Productboard: 'Why we decided to migrate to AWS' (Webinar Recap)
Serverless solutions are a growing trend. More companies are deciding to move their IT from previous solutions (whether an on-premises datacenter or platform-as-a-service type) to the cloud.
Why are they doing that? What are the benefits of running your infrastructure in the cloud? How does the migration process look like from a technical point of view? What should you look out for?
We discussed these topics with Tomáš Fedor and Tomáš Růžička from productboard - a Czech project management software developer. This fast-growing technology business recently decided to move their workloads from Heroku (Platform as a Service) to Amazon Web Services (AWS Cloud). They were kind enough to agree to share their migration story in a webinar.
This recap is for those of you who want to learn more from productboard’s first-hand experience, but prefer reading to listening.
productboard's infrastructure was a typical monolith that they ran on the Heroku platform (PaaS). This solution was good enough for the beginning but as the business grew, they needed to start thinking long-term about both organisational and infrastructure scaling. With the company's growth and the acquisition of corporate customers came much higher demands on the security of their product.
From the infrastructure point of view, it became clear that their monolithic approach was not sustainable anymore. Updating, scaling or developing new features independently from one another was a real challenge. All these combined noticeably restricted the efficiency of their development.
“When you have multiple people touching very closed parts of the codebase, it restricts your development efficiency,” says Tomáš Růžička
Giving developers more control
The company put a great emphasis on improving the developers' experience. One of the main aims of the new design of their architecture was to give developers more control and more insight into what is happening in each separate part of the system. They decided to use the Infrastructure as Code principle which allows them to share knowledge easily. They started with IM rolls and users that allowed them to have more control over the level of access different people have to particular services.
The technologies implemented
The first step before migrating to AWS was to find equivalents of technologies they were using that are available on the new platform.
Except for basic ones such as EC2, S3, DynamoDB, and Route 53 they have also implemented RDS, which allows them to scale relational databases in the cloud with just a few clicks. The installed ACM (AWS Certificate Manager) for management of certificates and ElastiCache, a fully managed data store that allows for secure, fast performance.

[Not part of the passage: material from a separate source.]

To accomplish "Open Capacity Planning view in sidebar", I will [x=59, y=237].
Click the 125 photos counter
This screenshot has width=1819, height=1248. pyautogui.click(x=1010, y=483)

First of all, they had to decide how to organise their infrastructure in AWS. They decided to split it into 3 main accounts: production, staging, and ops (operations).
“Production and staging are pretty simple, ops are used mostly for infrastructure purposes.” says Tomáš Fedor
Next, they implemented proper IAM (AWS IAM) that enables them to manage access to AWS services and resources securely.
They run a Kubernetes cluster in each account to have better control over what is running where. Additionally, they run all their main infrastructure services such as Grafana, Prometheus, aws-iam-authenticator, and DataDog in those Kubernetes clusters. Orchestrating their containers in Kubernetes allows them to build, test and deploy new features much faster now.
Another big question was what kind of CI were they going to use? Heroku offers a very convenient solution for PRs (Pull Requests). productboard's Dev team is currently using CircleCI, which does not offer them any PR so they need to find a different solution. They are considering Gitlab as it also offers much more than CI and has better support for Kubernetes. Security is one of the key factors for productboard and they are very impressed with the number of improvements that GitLab has done in this field.
Running the proof of concept first for a zero downtime switch
On the application layer, they had to do quite a lot of steps.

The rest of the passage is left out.